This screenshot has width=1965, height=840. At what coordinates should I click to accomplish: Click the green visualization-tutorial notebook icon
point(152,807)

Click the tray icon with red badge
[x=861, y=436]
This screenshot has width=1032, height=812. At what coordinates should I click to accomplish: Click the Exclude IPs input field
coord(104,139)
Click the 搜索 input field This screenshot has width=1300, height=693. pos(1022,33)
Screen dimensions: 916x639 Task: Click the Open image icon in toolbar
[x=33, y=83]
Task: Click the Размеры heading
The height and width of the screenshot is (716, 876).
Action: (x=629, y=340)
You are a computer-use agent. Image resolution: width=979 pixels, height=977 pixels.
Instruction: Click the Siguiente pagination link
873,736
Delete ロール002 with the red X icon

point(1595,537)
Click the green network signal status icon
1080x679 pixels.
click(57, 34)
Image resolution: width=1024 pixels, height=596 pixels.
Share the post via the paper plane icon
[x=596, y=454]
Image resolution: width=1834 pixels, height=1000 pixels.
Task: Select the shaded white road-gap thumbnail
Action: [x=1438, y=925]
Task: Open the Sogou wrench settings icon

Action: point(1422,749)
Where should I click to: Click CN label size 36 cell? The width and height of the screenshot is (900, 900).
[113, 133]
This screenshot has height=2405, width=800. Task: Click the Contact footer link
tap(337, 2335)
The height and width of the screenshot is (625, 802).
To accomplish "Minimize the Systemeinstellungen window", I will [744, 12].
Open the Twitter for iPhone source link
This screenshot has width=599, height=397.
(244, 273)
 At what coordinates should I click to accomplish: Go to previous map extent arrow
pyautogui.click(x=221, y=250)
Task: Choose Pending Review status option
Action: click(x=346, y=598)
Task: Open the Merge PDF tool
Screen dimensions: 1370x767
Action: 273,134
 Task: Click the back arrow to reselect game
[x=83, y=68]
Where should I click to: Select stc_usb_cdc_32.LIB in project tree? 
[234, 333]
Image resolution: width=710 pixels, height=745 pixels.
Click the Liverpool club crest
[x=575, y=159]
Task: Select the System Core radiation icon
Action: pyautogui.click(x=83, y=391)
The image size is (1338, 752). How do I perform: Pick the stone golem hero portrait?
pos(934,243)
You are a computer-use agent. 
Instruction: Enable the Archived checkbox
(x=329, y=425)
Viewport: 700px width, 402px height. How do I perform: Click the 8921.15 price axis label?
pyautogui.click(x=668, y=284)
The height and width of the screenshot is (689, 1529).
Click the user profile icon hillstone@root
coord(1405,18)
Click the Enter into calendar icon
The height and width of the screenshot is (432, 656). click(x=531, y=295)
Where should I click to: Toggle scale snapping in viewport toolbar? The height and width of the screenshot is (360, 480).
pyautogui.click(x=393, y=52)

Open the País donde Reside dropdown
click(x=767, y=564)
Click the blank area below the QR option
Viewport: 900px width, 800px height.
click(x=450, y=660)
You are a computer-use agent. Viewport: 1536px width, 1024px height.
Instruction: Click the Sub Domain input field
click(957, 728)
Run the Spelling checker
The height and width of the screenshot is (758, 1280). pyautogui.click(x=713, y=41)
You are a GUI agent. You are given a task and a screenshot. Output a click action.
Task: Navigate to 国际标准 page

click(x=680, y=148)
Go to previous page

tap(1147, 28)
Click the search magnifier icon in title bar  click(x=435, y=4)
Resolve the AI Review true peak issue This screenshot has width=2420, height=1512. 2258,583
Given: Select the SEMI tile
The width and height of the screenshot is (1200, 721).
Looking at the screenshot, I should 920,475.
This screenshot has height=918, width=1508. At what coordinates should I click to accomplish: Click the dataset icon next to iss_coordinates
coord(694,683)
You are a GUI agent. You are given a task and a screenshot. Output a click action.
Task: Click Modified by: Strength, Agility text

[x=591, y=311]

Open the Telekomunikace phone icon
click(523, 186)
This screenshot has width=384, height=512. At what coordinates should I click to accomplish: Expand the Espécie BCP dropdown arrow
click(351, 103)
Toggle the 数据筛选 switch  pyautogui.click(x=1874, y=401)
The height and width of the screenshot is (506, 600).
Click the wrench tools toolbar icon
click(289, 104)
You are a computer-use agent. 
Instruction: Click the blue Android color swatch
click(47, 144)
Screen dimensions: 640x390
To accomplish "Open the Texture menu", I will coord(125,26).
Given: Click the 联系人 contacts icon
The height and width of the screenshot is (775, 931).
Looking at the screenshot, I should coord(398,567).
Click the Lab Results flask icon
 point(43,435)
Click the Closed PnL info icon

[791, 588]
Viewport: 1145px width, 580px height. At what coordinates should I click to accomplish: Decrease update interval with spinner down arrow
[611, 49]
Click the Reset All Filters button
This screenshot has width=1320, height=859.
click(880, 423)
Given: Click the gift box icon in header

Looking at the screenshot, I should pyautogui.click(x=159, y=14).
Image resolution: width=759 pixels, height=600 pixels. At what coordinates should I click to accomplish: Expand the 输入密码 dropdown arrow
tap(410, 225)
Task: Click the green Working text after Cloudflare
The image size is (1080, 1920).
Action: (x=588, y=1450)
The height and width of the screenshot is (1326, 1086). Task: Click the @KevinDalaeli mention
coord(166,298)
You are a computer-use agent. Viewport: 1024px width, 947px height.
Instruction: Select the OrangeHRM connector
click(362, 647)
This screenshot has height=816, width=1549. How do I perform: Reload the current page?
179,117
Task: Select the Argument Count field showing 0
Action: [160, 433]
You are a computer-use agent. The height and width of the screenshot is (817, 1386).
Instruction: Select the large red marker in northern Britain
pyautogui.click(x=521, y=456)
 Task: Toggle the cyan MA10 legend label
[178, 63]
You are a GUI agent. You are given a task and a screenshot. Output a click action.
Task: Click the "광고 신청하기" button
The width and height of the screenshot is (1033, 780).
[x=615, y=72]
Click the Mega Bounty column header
┄┄┄┄┄┄┄┄┄┄
How many lines in this material contain the string "will"? Only the number is wanted.

2